▼▼▼
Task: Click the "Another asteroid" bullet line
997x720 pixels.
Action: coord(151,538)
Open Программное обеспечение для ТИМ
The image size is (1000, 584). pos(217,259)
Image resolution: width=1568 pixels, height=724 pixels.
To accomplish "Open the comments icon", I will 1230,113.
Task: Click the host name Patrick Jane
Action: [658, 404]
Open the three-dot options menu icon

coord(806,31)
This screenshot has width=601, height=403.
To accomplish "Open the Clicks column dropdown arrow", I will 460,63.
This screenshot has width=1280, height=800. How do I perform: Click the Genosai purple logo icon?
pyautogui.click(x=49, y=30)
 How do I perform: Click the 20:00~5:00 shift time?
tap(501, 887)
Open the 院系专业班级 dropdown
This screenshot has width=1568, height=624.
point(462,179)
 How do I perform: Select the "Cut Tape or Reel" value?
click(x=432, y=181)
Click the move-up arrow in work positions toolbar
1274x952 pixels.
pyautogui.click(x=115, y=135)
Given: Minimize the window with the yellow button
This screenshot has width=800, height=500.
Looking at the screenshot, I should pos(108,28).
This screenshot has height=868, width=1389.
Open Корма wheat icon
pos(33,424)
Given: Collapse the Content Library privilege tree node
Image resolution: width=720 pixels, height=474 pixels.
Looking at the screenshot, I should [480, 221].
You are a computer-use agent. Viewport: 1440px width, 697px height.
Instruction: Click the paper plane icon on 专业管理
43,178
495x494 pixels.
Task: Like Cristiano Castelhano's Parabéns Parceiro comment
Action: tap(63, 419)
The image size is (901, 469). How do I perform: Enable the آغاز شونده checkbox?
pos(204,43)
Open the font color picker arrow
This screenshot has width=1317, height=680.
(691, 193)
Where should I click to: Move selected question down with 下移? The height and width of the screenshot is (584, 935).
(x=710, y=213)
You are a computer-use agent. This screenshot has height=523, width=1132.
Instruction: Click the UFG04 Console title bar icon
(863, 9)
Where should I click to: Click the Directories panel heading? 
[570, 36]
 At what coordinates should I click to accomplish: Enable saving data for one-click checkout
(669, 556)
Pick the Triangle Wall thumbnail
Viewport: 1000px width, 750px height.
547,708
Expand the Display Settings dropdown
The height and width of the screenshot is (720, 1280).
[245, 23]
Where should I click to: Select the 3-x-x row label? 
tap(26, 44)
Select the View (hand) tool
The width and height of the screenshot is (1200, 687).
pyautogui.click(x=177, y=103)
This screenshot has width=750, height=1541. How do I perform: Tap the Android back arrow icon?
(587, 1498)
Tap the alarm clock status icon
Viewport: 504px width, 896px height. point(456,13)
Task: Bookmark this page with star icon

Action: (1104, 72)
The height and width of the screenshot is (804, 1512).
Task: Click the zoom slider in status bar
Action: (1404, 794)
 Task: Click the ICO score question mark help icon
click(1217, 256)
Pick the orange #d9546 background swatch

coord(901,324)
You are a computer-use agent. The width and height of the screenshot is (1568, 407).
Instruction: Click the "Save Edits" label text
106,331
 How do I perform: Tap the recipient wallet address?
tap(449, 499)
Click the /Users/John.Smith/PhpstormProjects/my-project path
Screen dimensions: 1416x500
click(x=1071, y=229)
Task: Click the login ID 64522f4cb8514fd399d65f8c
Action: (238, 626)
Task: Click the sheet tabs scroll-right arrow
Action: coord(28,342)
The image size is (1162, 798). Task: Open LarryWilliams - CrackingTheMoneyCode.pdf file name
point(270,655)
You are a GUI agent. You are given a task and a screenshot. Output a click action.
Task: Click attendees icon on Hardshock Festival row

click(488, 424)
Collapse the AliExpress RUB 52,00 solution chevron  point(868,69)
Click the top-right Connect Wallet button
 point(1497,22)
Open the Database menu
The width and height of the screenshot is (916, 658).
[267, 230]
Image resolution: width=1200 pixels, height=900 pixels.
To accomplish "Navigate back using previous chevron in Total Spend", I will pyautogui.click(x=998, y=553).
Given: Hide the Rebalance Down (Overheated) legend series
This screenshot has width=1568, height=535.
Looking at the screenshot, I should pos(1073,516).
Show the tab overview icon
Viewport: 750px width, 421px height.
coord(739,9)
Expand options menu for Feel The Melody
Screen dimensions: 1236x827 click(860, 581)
▲▲▲
What the task asks ::
Your reply should be only the number of lines in the records above that include "dropdown".

Written response ::
3